Personally I avoid realloc() like the plague!

If you look in helpviewer docs on realloc you’ll see a host of warnings about possibly memory leaks or the even worse fact the realloc may be forced to allocate a new block leaving all pointers pointing to the old block now pointing to ‘free’d memory’.

ie consider the following:

char *p1 = malloc(100);
char *p2 = p1; // p2 points to memory malloc’d for p1
p1 = realloc(p1, 1000); // p1 points to a new block of memory

If the realloc needed a new block to satisfy the call then p1 will point to a new memory block while p2 will continue to point to the old one which is now free’d. If p2 modifies that memory is could corrupt that memory space.

That is almost certainly the cause of your corruption.

Incidentally, I don’t see why a memalign can’t be realloced as long as the new block is correctly aligned but it may be risky.

Tim

I usually avoid reallocs as well.
But I’m porting an application (VLC Media Player) which makes an extensive use of them. So I really don’t have the choice.
Also VLC seems to work quite well on Win32 and Linux…

For the memalign() thing, I don’t have any answer, just my experiments.
There seem to be no crash if I use real malloc() instead of memalign().

In fact it is not said in docs that reallocating a block previously reserved by memalign() would preserve alignement.
It’s just not said whether doing a realloc() other a memalign’ed block is valid…

Kbaradon,

You mentioned your using the debug malloc library (libmalloc.so) and seeing some warnings. When your crash occurs are you just seeing those warnings you mentioned or are there others? It’s worrysome to see those warnings.

I don’t know anything about the VLC media player so I wanted to ask a couple of questions. Is it a multi-threaded app and if so, does it use any mutexes/semphores. The fact it works quite well under Linux/Windows might lead one to believe the problem is in your port. How much code have you had to change to get it to compile?

Tim

VLC is a multi-threaded app (3-5 threads for each video stream). It makes an extensive use of mutexes.

No “real” code was changed during port. Only includes where added to fix compile errors, as well as some #ifdefs.

I’ve patched ffmpeg (which is the video decoder used by VLC) to use malloc() instead of memalign(). And, with standard libc allocator, crash seems to occurs less frequently (haven’t seen it since yesterday).

BUT :
Using debug version of libmalloc always gives me the following message as soon as I open one video stream:

LD_PRELOAD=/usr/lib/libmalloc_g.so vlc-server.elf

got trace bt depth 10
[00000040] main interface error: no interface module matched “hotkeys,none”
[00000040] main interface error: no suitable interface module
[00000001] main private error: interface “hotkeys,none” initialization failed
[00000038] main playlist debug: adding playlist item `rtsp://0.0.0.0:0/dummy log’ ( rtsp://0.0.0.0:0/dummy log )
MALLOC Error from memcpy() (called from instruction preceding 0xB033CE1E pointer value 0x08398030):
data in free’d memory block has been modified
Memory fault (core dumped)

So either there is a bug in VLC, or in libmalloc.

kbaradon,

I’d be VERY surprised if it’s a bug in libmalloc. It’s almost certainly a bug in the VLC code.

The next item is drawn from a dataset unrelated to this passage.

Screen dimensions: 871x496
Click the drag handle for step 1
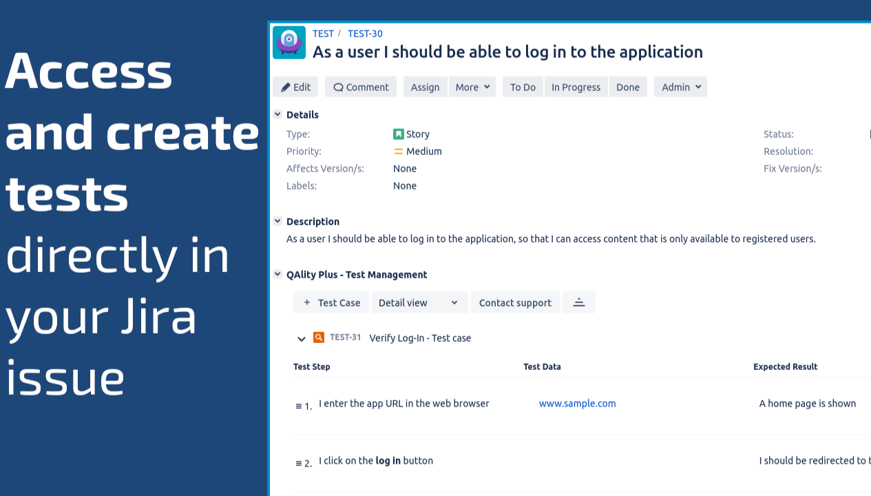pyautogui.click(x=299, y=406)
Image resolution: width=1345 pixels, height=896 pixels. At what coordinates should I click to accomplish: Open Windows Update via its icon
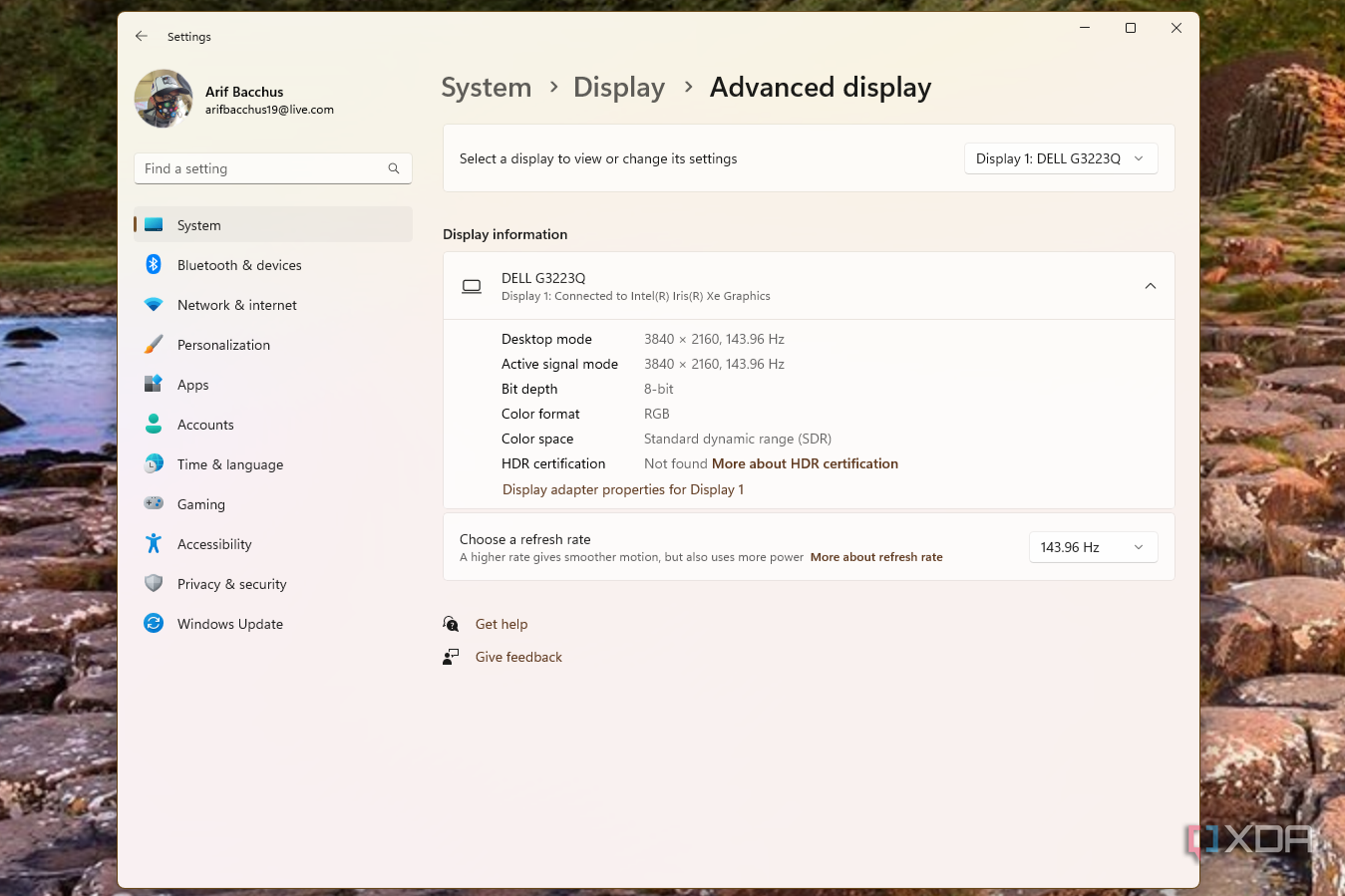tap(153, 623)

This address (0xB033CE1E) shows where in the code libmalloc thinks the problem occured but I assume you already knew that. Assuming you built a debug version you should be able to see the location it happened.

Since the issue happens when you open a video stream I’d start looking at the code in there and removing pieces of it until you find out which piece of the code causes the problem that libmalloc reports.

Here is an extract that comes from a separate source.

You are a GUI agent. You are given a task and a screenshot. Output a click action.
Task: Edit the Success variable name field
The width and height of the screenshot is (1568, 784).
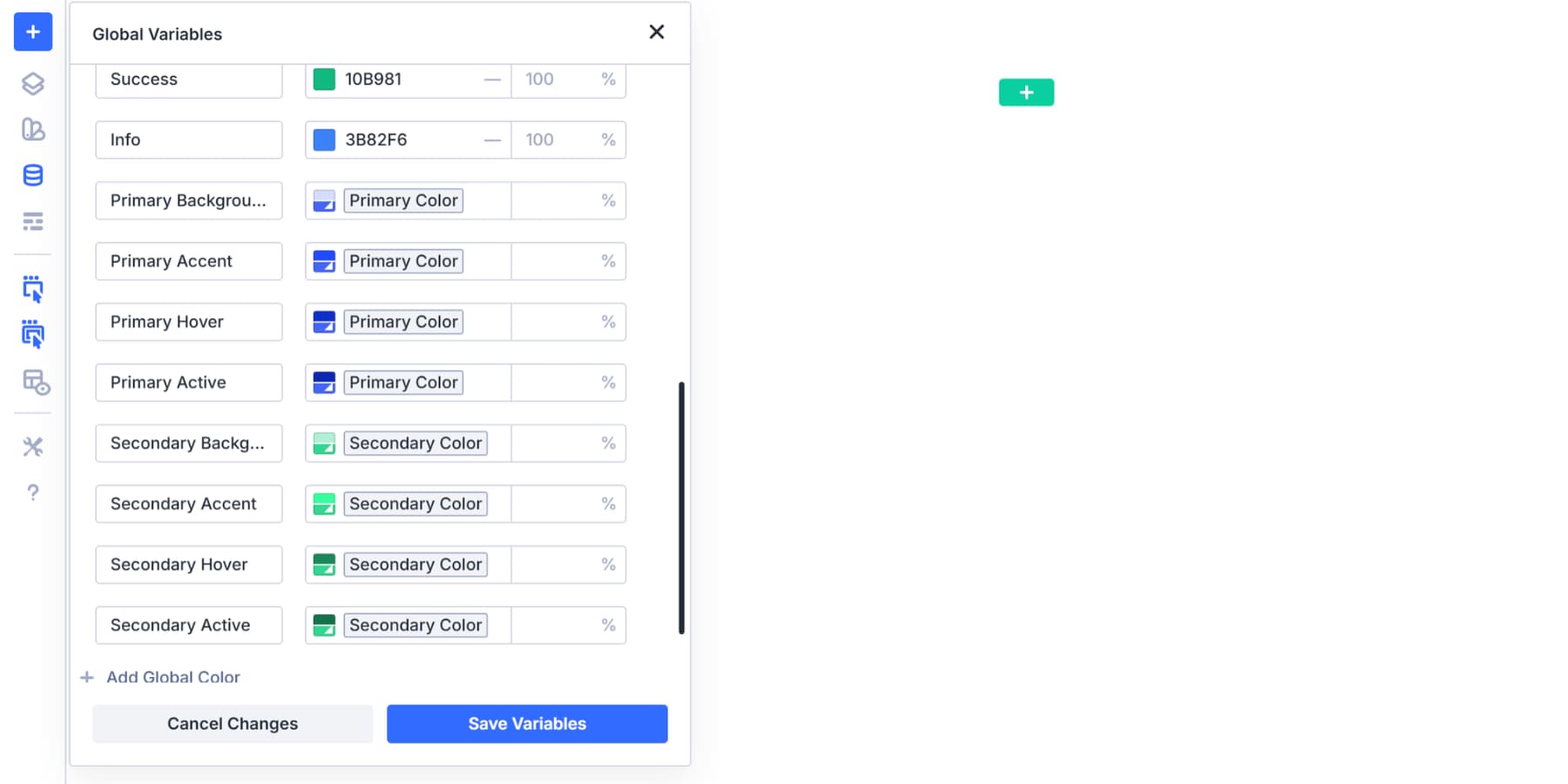click(189, 78)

On the other hand if removing all the memalign calls fixes the crashes it may be entirely related to trying to realloc memory allocated via memalign. There are options to the gcc complier to align on 4 byte boundries. Maybe Windows and Linux are doing that and QNX isn’t by default which could be causing the memalign/realloc problem.

Tim

I agree with Tim. I have seen many cases of latent bugs in Linux code exposed when ported to QNX. If this is the case, and you have a dual core machine, it is very likely a race condition; as QNX exhibits greater concurrency than Linux. The simple way to confirm this would be to use the “on” utility to restrict the scheduling of the application to a single core. If this rectifies the problem, then you can be sure it is a race condition that is the problem. The System Profiler will help you locate the source of the race condition.